5. Target Biology Risk Snapshot
A high‑level summary of biological risk is provided. It states the overall band (e.g., Moderate with score 0.410) and confidence (e.g., medium with 0.738). Detailed submodule data appear in the computational safety report, but the snapshot lists the top risk drivers (e.g., knockout phenotypes, substrate pleiotropy, expression window) and their evidence IDs. Use this to see what biological factors matter most.
6. Wet‑Lab Readiness
This section lists any wet‑lab modules and whether they are Enabled or Disabled. A status of Disabled simply means that the wet‑lab policy is not configured; no wet‑lab recommendation is made.

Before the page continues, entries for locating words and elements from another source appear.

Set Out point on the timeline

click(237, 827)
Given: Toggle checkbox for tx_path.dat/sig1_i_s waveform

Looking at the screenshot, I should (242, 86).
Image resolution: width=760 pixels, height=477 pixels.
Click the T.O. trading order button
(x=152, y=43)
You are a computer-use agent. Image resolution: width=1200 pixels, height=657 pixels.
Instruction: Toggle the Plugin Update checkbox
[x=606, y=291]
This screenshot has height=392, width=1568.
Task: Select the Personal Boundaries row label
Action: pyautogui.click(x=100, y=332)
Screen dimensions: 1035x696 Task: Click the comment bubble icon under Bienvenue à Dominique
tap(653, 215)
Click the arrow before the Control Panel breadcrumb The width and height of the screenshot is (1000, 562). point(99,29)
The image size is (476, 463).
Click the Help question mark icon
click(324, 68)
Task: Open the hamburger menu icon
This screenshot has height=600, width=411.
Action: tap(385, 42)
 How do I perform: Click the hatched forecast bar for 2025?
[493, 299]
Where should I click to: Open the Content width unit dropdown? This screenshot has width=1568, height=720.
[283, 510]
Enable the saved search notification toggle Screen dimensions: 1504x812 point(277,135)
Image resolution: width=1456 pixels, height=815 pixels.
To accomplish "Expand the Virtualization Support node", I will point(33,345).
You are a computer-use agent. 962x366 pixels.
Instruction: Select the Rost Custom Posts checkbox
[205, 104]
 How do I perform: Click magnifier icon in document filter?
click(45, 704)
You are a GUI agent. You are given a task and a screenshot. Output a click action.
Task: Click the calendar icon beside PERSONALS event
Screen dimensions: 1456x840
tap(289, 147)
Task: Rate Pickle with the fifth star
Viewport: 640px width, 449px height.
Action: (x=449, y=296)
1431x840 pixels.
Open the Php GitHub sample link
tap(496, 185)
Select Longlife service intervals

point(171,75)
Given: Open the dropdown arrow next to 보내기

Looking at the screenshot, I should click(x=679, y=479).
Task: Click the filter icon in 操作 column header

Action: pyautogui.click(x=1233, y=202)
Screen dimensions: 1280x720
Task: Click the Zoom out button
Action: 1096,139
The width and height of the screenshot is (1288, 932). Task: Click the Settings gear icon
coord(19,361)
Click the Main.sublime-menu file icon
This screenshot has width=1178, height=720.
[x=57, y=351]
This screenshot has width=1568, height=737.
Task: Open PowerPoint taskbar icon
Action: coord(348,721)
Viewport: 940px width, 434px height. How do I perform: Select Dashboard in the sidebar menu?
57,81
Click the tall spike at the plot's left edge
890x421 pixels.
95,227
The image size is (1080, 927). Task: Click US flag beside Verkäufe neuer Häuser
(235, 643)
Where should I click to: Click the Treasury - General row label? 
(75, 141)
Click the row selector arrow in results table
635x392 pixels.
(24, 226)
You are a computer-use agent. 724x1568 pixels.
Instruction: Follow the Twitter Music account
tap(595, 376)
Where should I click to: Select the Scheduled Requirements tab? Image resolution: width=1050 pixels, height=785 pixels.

7. Projected Failure Mode Signals
Each card describes a potential failure mode predicted to break the program first. Key elements:
- Risk signal description and band – the type of failure and the band (e.g., Exposure collapse / solubility is High).
- Findings – the underlying evidence (e.g., insoluble logS, predicted exposure metrics).
- P(first failure, conditional) – predicted probability that this failure mode will occur first (e.g., 8.3 %).
- Severity (Impact) – estimated impact if it occurs (0–100 %).
- Evidence strength (Confidence) – how well supported the prediction is (0–100 %).
- Interpretation – narrative summarizing the effect (e.g., poor solubility can derail translation).
- Recommended evidence strengthening – what experiments or analyses will de‑risk the failure mode. Action pills summarize estimated cost, turnaround time and expected cost of resolution (ECR).
Work through each card to understand which failure modes are most pressing and what actions could reduce uncertainty. Lower‑ranked modes often have lower severity or smaller probability of being first.
8. Semantics Legend
At the end of the summary, the legend defines key terms:
- Risk score – normalized magnitude; higher scores mean greater observed risk.
- Risk band – categorical label summarizing risk magnitude.
- Evidence strength – adequacy of supporting data.
- Confidence – calibration strength, not program success probability.
- Evidence status – whether data are SUPPORTED, LIMITED, UNRESOLVED or NO DATA.
- Technical integrity – whether the run produced clean auditable artifacts.
- Wet‑lab policy – pass/hold/fail semantics apply only if user‑defined thresholds exist; otherwise wet‑lab policy is disabled.
Always refer to the legend when interpreting terms; it clarifies that these numbers are measurements, not recommendations.
Using the Guides
- Start with the CB‑TRI overview to understand the overall risk profile and identify which channels contribute most to risk. Use the semantics legend to interpret scores and bands correctly.
- Dive into the projected failure mode cards for actionable insights. Prioritise modes with higher P(first failure) and severity and review recommended experiments.
- Consult the computational safety report for detailed metrics behind each risk channel. Examine ADMET predictions, toxicity profiles, metabolism, solubility and manufacturability to validate or challenge the risk summary.
- Pay attention to uncertainty and evidence strength. Sections indicating Unknown or Skipped or low evidence strength point to data gaps; design studies to fill them.
- Cross‑reference evidence IDs when you need to trace the origin of a metric or verify the underlying data.
- Treat predictions as exploratory. These metrics provide hypotheses for early‑stage drug discovery; they are not clinical recommendations.
By following this structured approach, you can systematically evaluate computational risk outputs, identify key liabilities and design evidence‑strengthening experiments.